The DOJ report explains that the FBI's Indianapolis field office was notified of the allegations in July, 2015, only to conduct a meager investigation and “did not advise state or local authorities about the allegations and did not take any action to mitigate the risk to gymnasts that Nassar continued to treat."
The DOJ report explains that the FBI's Indianapolis field office was notified of the allegations of three women in July 2015, only to conduct a meager investigation that included a single telephone interview with just one of the alleged victims and “did not advise state or local authorities about the allegations and did not take any action to mitigate the risk to gymnasts that Nassar continued to treat."
As a matter of jurisdiction, the FBI's Indianapolis field office notified USA Gymnastics that it had turned the investigation over to its Detroit field office, only it didn't actually did so.
It does not appear that the Nassar case was taken seriously until after survivor and former gymnast Rachael Denhollander detailed her story to the Indianapolis Star in the summer of 2016, about the same time authorities in Los Angeles and Michigan became aware of the allegations.
“The three women whose abuse had been reported never should have been left alone, treated as if they did not matter,” Denhollander said Wednesday. “Had the FBI done their job I never would have been put in the position of having to relinquish every shred of privacy to stop the abuse and coverup [by talking to the Indianapolis Star].
“The dozens of little girls abused after the FBI knew who Larry was and exactly what he was doing, could have and should have been saved,” Denhollander continued.
Senators Jerry Moran (R-KS) and Richard Blumenthal (D-CT) issued a joint statement calling for the DOJ to consider criminal charges and demanding a Senate hearing on the report.
“We are appalled by the FBI’s gross mishandling of the specific warnings its agents received about Larry Nassar’s horrific abuse years before he was finally arrested,” the senators said in a statement. “How many athletes would have been spared unimaginable pain if the FBI had done its job? The Department of Justice now needs to decide if it is going to be yet another institution that fails survivors or if it is going to enforce some measure of accountability for these crimes.”

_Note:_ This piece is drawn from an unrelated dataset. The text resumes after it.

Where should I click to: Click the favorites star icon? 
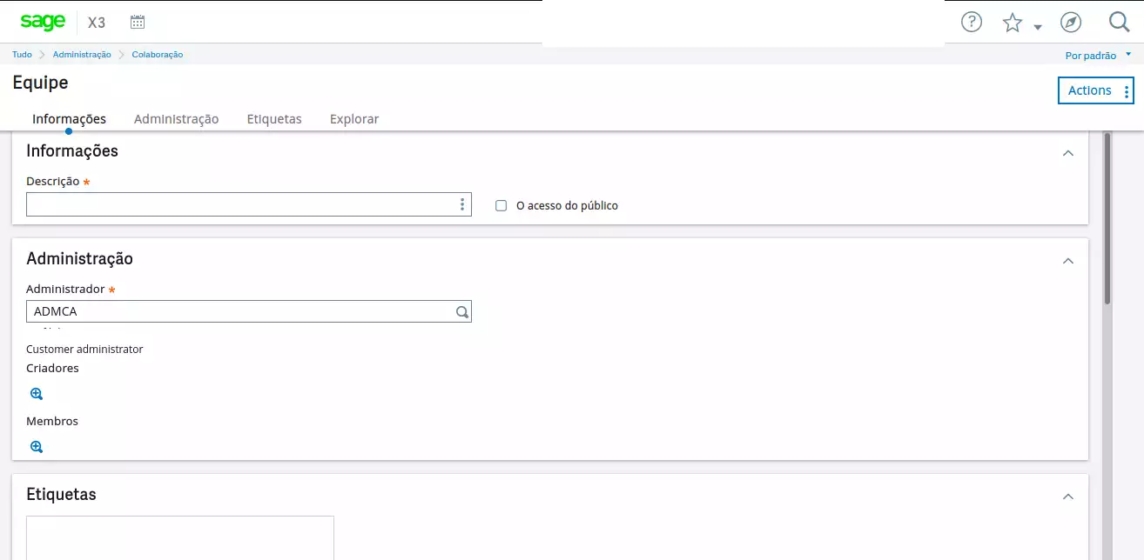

The FBI apparently took no issue with the findings.
“The actions and inactions of the FBI employees described in the report are inexcusable and a discredit to this organization and the values we hold dear,” FBI assistant director Douglas Leff wrote in response to the investigation.

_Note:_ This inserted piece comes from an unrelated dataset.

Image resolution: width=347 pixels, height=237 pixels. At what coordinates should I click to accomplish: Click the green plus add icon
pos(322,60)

Nassar’s abuse went far beyond molestation and rape. He preyed on gymnasts mentally and emotionally, often painting himself as a savior whose magical medical abilities could get them healed and back into competition. It didn’t matter if it was a local 11-year-old girl or the sport’s most-decorated champions.

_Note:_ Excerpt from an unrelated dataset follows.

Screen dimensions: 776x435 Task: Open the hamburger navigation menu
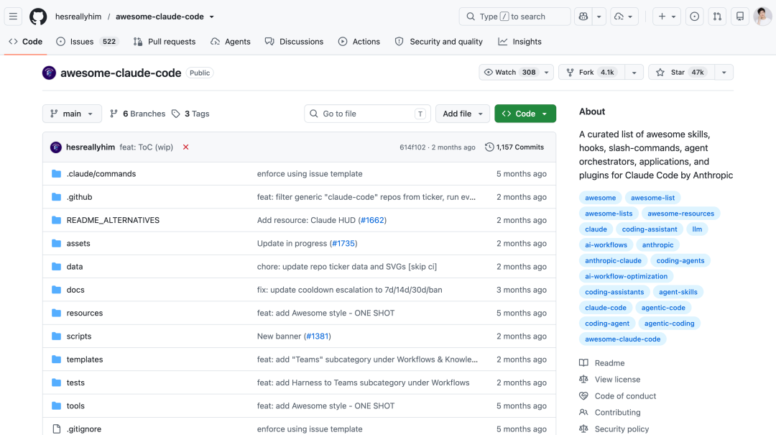14,17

The betrayal, the control and the deception was often as painful for victims to come to terms with as anything else. That various authority figures, from gymnastics coaches, to USAG officials, to FBI agents had been told for decades about Nassar’s behavior, has served to be another form of abuse.
When not even the nation’s top law enforcement agency can be trusted to take the allegations seriously, let alone take serious action in pursuing them, speaks to how little these girls and their voices were valued.
The Department of Justice autopsy is unlikely to do much to help that suffering. If anything, it should enrage everyone. When “call the FBI” isn’t enough, then what is?
At least the truth is known, though. When it came to Larry Nassar, like so many others, not even the FBI could be bothered.